- The task: Output the part of the entries that opens with the line containing "Click the CH1 Freq value field" and closes with the line containing "will click(705, 37).", both lines included, as a Markdown table with the columns Row and Line. Give each line its own numbered row and leave out blank lines.
[START The data]
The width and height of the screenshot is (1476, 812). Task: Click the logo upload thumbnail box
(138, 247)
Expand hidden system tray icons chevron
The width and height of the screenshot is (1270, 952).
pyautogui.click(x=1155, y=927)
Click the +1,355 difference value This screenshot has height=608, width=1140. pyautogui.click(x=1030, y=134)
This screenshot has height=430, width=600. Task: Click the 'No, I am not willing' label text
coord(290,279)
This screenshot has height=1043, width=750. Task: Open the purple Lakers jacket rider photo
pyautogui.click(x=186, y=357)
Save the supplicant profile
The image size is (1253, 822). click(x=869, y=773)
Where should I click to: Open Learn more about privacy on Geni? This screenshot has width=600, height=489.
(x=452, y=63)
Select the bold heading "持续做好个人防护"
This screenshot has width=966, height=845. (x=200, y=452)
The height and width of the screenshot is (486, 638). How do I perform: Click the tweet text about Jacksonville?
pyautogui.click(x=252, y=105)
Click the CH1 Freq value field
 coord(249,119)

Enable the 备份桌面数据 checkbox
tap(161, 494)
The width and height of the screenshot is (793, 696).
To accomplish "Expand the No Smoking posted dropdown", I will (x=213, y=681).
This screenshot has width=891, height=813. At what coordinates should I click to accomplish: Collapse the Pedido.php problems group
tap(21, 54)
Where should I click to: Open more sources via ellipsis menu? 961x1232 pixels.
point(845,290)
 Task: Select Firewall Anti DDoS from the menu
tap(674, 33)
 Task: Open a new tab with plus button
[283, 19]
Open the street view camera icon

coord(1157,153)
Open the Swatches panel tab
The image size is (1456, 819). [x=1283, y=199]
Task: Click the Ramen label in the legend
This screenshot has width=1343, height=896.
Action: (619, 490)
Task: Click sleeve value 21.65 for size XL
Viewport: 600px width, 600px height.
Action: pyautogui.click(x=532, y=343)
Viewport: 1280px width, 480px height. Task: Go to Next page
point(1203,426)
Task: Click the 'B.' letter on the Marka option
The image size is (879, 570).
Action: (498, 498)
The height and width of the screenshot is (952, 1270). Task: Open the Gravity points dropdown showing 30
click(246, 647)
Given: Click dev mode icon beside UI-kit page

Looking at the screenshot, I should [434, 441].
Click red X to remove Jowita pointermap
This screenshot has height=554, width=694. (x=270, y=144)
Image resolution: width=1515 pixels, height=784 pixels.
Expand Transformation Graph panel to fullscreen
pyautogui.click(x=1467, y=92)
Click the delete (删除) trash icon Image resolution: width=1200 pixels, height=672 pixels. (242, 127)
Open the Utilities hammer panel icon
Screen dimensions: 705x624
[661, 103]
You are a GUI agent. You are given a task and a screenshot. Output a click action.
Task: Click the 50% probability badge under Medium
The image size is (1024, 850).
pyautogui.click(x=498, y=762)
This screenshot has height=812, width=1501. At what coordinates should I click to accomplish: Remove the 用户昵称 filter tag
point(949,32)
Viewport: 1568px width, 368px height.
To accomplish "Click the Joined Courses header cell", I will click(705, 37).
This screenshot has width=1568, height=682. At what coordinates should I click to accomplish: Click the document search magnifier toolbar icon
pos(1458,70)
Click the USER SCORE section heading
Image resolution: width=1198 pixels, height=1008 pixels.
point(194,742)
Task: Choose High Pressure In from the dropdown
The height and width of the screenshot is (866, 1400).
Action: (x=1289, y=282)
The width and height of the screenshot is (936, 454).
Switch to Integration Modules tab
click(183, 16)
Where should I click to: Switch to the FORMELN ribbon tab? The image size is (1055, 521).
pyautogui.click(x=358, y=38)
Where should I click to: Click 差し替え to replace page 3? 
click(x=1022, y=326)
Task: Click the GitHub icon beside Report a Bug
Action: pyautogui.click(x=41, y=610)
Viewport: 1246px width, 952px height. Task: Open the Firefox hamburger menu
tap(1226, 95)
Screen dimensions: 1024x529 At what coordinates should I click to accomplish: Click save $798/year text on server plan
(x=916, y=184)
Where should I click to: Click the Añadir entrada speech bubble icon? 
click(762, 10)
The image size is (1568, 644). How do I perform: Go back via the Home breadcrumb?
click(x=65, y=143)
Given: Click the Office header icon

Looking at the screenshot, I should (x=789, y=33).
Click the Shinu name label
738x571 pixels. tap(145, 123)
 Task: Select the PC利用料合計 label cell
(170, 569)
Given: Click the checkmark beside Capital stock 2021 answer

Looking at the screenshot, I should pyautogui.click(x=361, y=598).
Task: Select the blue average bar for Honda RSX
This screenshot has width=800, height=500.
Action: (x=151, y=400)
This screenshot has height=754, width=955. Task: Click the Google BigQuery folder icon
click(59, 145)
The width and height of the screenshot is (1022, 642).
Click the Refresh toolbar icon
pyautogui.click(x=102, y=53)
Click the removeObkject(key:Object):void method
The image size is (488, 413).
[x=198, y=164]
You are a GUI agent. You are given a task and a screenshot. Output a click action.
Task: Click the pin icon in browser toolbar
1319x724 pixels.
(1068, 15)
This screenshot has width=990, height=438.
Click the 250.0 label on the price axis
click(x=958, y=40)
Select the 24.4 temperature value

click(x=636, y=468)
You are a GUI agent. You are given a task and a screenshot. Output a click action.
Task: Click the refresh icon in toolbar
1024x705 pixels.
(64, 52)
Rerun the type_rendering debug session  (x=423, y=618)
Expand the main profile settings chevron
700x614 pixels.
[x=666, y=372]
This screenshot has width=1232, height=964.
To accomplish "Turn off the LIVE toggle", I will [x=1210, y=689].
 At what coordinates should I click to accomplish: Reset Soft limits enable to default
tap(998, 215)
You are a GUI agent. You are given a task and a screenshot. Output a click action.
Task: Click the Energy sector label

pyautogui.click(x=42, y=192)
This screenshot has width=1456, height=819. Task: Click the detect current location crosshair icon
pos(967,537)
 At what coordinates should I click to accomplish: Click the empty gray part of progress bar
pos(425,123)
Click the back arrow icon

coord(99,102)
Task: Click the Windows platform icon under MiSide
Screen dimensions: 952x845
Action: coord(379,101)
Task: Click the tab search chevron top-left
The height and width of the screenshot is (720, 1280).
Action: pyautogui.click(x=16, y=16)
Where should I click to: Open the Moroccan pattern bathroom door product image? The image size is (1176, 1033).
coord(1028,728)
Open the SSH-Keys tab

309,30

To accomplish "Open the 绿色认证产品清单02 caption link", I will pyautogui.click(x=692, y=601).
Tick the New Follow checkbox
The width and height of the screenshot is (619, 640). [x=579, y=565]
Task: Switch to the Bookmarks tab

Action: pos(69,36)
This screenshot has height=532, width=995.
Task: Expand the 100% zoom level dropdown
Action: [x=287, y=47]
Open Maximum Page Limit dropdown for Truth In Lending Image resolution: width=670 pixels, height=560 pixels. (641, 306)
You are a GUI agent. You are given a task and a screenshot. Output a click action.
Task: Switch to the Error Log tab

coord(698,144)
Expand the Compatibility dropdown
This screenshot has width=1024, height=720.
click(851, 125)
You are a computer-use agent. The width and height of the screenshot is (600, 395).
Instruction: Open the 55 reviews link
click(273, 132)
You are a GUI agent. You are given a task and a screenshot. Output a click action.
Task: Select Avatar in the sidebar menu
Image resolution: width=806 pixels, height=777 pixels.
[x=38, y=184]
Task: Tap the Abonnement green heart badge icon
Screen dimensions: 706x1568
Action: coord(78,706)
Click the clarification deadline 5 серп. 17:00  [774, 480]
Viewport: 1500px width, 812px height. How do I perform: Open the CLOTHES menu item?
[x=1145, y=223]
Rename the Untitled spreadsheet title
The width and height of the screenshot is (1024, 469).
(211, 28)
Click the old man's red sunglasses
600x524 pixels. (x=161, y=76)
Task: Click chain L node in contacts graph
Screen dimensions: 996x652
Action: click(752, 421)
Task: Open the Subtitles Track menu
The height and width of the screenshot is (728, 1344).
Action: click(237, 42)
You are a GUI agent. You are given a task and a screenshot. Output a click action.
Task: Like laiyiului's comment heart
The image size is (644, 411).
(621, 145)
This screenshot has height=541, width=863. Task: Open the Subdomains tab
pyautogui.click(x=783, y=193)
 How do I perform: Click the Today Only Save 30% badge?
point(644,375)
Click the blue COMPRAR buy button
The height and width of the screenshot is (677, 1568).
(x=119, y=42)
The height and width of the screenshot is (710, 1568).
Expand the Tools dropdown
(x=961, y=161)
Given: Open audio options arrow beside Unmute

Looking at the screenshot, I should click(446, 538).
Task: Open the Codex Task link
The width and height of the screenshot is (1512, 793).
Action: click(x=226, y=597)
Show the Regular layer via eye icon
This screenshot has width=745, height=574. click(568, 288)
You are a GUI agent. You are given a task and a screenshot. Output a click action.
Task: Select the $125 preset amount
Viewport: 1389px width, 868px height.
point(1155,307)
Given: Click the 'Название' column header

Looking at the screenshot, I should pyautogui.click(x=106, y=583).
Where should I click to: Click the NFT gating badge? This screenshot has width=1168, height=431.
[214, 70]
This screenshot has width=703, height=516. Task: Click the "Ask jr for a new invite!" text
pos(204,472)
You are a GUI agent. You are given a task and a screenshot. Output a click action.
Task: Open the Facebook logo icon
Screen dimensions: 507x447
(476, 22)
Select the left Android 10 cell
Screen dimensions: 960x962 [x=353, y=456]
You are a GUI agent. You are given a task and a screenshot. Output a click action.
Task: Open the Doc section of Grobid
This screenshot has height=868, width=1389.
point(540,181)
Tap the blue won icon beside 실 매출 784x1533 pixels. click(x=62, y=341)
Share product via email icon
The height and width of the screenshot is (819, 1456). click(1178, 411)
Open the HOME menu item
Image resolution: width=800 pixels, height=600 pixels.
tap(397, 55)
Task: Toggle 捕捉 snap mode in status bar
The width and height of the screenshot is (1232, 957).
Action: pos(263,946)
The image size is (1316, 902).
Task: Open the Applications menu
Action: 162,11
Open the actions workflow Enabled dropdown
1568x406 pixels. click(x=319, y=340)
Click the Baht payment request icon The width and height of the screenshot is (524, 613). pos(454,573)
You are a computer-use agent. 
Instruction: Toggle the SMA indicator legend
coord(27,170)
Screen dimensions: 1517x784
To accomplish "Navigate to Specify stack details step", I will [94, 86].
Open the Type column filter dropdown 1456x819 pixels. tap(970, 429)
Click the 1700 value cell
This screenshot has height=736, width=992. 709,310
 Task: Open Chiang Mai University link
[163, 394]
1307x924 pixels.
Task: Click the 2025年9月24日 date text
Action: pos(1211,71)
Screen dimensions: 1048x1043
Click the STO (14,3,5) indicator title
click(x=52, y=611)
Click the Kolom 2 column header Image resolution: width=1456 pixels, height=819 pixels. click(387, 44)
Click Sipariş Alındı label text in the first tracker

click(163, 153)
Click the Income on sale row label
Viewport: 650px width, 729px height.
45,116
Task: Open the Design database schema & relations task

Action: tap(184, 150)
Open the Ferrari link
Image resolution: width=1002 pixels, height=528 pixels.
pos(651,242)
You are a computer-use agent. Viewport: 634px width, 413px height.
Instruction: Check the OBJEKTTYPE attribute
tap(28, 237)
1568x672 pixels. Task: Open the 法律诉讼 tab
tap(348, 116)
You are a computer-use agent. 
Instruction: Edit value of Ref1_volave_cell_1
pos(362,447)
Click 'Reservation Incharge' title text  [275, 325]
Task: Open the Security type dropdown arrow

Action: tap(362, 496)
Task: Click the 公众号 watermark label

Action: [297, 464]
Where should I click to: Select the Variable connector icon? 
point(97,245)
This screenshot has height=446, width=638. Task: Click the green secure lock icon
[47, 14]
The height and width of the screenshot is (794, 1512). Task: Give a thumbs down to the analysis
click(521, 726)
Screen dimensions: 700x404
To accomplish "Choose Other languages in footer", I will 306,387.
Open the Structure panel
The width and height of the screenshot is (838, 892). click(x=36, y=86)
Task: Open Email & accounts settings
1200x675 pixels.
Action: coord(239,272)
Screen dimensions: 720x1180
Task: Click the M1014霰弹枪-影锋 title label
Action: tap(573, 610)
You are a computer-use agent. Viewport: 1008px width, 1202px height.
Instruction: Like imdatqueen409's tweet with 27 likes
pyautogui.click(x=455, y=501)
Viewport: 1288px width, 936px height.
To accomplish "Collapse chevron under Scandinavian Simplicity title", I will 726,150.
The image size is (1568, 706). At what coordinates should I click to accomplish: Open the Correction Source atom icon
[END The data]
- Solution to this exercise:
| Row | Line |
|---|---|
| 1 | Click the CH1 Freq value field |
| 2 |  coord(249,119) |
| 3 | Enable the 备份桌面数据 checkbox |
| 4 | tap(161, 494) |
| 5 | The width and height of the screenshot is (793, 696). |
| 6 | To accomplish "Expand the No Smoking posted dropdown", I will (x=213, y=681). |
| 7 | This screenshot has width=891, height=813. At what coordinates should I click to accomplish: Collapse the Pedido.php problems group |
| 8 | tap(21, 54) |
| 9 | Where should I click to: Open more sources via ellipsis menu? 961x1232 pixels. |
| 10 | point(845,290) |
| 11 |  Task: Select Firewall Anti DDoS from the menu |
| 12 | tap(674, 33) |
| 13 |  Task: Open a new tab with plus button |
| 14 | [283, 19] |
| 15 | Open the street view camera icon |
| 16 | coord(1157,153) |
| 17 | Open the Swatches panel tab |
| 18 | The image size is (1456, 819). [x=1283, y=199] |
| 19 | Task: Click the Ramen label in the legend |
| 20 | This screenshot has width=1343, height=896. |
| 21 | Action: (619, 490) |
| 22 | Task: Click sleeve value 21.65 for size XL |
| 23 | Viewport: 600px width, 600px height. |
| 24 | Action: pyautogui.click(x=532, y=343) |
| 25 | Viewport: 1280px width, 480px height. Task: Go to Next page |
| 26 | point(1203,426) |
| 27 | Task: Click the 'B.' letter on the Marka option |
| 28 | The image size is (879, 570). |
| 29 | Action: (498, 498) |
| 30 | The height and width of the screenshot is (952, 1270). Task: Open the Gravity points dropdown showing 30 |
| 31 | click(246, 647) |
| 32 | Given: Click dev mode icon beside UI-kit page |
| 33 | Looking at the screenshot, I should [434, 441]. |
| 34 | Click red X to remove Jowita pointermap |
| 35 | This screenshot has height=554, width=694. (x=270, y=144) |
| 36 | Image resolution: width=1515 pixels, height=784 pixels. |
| 37 | Expand Transformation Graph panel to fullscreen |
| 38 | pyautogui.click(x=1467, y=92) |
| 39 | Click the delete (删除) trash icon Image resolution: width=1200 pixels, height=672 pixels. (242, 127) |
| 40 | Open the Utilities hammer panel icon |
| 41 | Screen dimensions: 705x624 |
| 42 | [661, 103] |
| 43 | You are a GUI agent. You are given a task and a screenshot. Output a click action. |
| 44 | Task: Click the 50% probability badge under Medium |
| 45 | The image size is (1024, 850). |
| 46 | pyautogui.click(x=498, y=762) |
| 47 | This screenshot has height=812, width=1501. At what coordinates should I click to accomplish: Remove the 用户昵称 filter tag |
| 48 | point(949,32) |
| 49 | Viewport: 1568px width, 368px height. |
| 50 | To accomplish "Click the Joined Courses header cell", I will click(705, 37). |